(Beginning of Supplied material)

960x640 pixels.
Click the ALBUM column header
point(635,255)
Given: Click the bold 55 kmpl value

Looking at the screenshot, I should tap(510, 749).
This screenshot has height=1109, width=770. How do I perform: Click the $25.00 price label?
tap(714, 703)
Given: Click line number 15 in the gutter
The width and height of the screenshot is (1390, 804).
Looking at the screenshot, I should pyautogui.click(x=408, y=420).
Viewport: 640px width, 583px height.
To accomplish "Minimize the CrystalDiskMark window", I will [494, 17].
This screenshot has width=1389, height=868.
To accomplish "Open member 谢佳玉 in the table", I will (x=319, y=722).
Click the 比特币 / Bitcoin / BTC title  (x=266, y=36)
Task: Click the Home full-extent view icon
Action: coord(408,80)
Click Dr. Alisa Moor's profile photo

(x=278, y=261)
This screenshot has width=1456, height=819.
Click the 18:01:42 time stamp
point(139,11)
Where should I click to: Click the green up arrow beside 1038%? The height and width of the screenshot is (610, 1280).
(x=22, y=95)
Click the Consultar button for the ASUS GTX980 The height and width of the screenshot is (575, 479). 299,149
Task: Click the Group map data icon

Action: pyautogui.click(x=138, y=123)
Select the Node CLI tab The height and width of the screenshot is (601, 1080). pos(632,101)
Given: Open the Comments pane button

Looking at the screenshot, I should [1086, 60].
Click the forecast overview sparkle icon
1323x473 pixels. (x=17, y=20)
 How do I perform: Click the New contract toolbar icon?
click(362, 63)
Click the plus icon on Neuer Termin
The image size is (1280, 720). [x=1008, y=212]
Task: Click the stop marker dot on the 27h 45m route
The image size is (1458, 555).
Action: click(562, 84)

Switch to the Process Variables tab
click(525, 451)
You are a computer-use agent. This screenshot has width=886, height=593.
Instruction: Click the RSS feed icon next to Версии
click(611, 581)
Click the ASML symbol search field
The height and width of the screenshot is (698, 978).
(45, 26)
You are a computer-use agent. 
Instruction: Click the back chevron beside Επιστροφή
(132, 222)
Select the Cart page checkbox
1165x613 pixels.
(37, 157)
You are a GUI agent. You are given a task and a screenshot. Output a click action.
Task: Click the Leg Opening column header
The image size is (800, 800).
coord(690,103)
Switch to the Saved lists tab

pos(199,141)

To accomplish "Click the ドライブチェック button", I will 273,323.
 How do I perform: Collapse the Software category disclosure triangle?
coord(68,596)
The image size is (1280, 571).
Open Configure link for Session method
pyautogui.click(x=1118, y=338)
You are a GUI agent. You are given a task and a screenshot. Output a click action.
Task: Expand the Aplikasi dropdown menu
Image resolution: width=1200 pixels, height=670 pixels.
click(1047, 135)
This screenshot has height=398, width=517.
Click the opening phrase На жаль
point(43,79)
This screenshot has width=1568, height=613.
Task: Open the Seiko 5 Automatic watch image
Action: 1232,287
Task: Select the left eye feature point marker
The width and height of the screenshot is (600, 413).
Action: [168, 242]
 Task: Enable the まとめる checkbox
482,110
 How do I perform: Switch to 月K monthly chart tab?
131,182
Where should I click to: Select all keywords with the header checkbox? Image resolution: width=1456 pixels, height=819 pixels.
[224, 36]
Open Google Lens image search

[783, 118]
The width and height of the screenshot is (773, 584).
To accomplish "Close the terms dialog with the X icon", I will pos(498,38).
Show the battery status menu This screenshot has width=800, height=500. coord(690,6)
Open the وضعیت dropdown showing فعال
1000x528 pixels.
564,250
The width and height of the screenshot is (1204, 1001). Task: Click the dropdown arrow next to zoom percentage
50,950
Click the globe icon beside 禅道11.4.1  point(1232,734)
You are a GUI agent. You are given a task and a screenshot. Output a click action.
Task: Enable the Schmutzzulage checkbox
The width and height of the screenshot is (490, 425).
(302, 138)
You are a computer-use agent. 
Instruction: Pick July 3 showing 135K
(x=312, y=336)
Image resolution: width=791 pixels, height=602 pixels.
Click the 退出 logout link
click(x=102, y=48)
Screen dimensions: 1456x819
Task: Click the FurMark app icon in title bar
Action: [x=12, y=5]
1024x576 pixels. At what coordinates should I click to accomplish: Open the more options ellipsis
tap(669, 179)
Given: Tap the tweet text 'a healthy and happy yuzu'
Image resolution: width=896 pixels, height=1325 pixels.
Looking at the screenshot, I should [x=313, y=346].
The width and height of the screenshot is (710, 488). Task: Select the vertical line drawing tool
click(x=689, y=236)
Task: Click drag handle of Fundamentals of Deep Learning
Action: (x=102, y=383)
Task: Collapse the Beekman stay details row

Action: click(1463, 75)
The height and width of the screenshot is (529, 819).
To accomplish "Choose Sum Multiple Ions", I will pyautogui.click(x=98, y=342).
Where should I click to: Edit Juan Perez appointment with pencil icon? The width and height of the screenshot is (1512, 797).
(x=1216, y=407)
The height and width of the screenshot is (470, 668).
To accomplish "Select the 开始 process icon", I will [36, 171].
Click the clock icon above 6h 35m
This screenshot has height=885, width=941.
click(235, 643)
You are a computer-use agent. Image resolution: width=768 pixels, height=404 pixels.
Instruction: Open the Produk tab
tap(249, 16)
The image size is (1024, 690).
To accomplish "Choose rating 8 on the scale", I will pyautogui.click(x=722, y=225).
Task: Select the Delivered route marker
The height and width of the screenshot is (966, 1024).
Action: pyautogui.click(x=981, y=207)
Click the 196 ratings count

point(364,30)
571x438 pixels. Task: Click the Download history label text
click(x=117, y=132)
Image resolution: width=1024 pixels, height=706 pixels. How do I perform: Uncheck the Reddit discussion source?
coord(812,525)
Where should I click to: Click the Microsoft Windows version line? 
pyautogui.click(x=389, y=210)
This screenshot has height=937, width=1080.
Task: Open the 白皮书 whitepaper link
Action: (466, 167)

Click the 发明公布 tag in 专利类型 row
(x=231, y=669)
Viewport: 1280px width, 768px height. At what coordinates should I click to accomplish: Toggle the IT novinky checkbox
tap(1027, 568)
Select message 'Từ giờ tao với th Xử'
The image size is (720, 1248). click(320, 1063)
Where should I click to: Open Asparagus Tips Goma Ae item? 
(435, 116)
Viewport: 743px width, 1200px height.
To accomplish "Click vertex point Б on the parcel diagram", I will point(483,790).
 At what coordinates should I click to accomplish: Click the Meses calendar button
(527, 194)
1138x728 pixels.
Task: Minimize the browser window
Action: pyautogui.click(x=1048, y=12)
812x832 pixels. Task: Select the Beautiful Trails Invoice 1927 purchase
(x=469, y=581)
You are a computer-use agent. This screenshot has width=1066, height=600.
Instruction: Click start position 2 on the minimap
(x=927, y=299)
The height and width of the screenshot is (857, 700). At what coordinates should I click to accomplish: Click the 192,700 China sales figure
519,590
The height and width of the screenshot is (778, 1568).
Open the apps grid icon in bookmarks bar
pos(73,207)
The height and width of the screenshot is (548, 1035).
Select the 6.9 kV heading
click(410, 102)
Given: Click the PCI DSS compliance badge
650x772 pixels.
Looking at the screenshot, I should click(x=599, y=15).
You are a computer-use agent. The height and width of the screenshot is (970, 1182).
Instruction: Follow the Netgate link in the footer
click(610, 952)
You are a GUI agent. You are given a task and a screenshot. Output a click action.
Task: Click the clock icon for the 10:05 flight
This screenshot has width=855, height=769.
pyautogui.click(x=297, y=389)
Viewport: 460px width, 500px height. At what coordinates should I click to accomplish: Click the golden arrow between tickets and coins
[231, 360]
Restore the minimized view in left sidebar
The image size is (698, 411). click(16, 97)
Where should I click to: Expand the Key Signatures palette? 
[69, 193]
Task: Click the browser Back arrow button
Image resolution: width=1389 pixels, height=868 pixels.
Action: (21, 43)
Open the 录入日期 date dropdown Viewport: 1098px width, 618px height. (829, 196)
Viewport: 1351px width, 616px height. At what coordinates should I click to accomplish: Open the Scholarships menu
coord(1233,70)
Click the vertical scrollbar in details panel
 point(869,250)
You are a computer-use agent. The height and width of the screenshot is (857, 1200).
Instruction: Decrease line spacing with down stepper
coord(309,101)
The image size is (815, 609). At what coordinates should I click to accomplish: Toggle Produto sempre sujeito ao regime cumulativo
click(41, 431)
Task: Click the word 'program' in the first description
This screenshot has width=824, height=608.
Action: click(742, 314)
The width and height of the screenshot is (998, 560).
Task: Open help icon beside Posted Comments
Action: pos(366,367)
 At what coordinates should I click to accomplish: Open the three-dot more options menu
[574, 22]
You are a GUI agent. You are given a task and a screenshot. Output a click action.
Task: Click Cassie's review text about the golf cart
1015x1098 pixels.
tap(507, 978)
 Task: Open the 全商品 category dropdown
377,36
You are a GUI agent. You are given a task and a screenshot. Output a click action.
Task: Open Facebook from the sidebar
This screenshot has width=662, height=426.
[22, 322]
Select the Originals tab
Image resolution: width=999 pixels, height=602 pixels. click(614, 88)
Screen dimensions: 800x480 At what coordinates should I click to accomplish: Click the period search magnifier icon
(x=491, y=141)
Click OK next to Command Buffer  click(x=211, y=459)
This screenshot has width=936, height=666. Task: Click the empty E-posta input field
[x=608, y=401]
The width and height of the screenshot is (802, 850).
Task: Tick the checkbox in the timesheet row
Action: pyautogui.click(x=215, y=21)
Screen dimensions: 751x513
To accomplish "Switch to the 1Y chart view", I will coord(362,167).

(End of Supplied material)

Problem requirements:
What you give back should be exactly the lines of the data above from the line with "Meses calendar button" through the line with "is (857, 1200).", both of those included, and nothing more.

Result of the exercise:
 At what coordinates should I click to accomplish: Click the Meses calendar button
(527, 194)
1138x728 pixels.
Task: Minimize the browser window
Action: pyautogui.click(x=1048, y=12)
812x832 pixels. Task: Select the Beautiful Trails Invoice 1927 purchase
(x=469, y=581)
You are a computer-use agent. This screenshot has width=1066, height=600.
Instruction: Click start position 2 on the minimap
(x=927, y=299)
The height and width of the screenshot is (857, 700). At what coordinates should I click to accomplish: Click the 192,700 China sales figure
519,590
The height and width of the screenshot is (778, 1568).
Open the apps grid icon in bookmarks bar
pos(73,207)
The height and width of the screenshot is (548, 1035).
Select the 6.9 kV heading
click(410, 102)
Given: Click the PCI DSS compliance badge
650x772 pixels.
Looking at the screenshot, I should click(x=599, y=15).
You are a computer-use agent. The height and width of the screenshot is (970, 1182).
Instruction: Follow the Netgate link in the footer
click(610, 952)
You are a GUI agent. You are given a task and a screenshot. Output a click action.
Task: Click the clock icon for the 10:05 flight
This screenshot has width=855, height=769.
pyautogui.click(x=297, y=389)
Viewport: 460px width, 500px height. At what coordinates should I click to accomplish: Click the golden arrow between tickets and coins
[231, 360]
Restore the minimized view in left sidebar
The image size is (698, 411). click(16, 97)
Where should I click to: Expand the Key Signatures palette? 
[69, 193]
Task: Click the browser Back arrow button
Image resolution: width=1389 pixels, height=868 pixels.
Action: (21, 43)
Open the 录入日期 date dropdown Viewport: 1098px width, 618px height. (829, 196)
Viewport: 1351px width, 616px height. At what coordinates should I click to accomplish: Open the Scholarships menu
coord(1233,70)
Click the vertical scrollbar in details panel
 point(869,250)
You are a computer-use agent. The height and width of the screenshot is (857, 1200).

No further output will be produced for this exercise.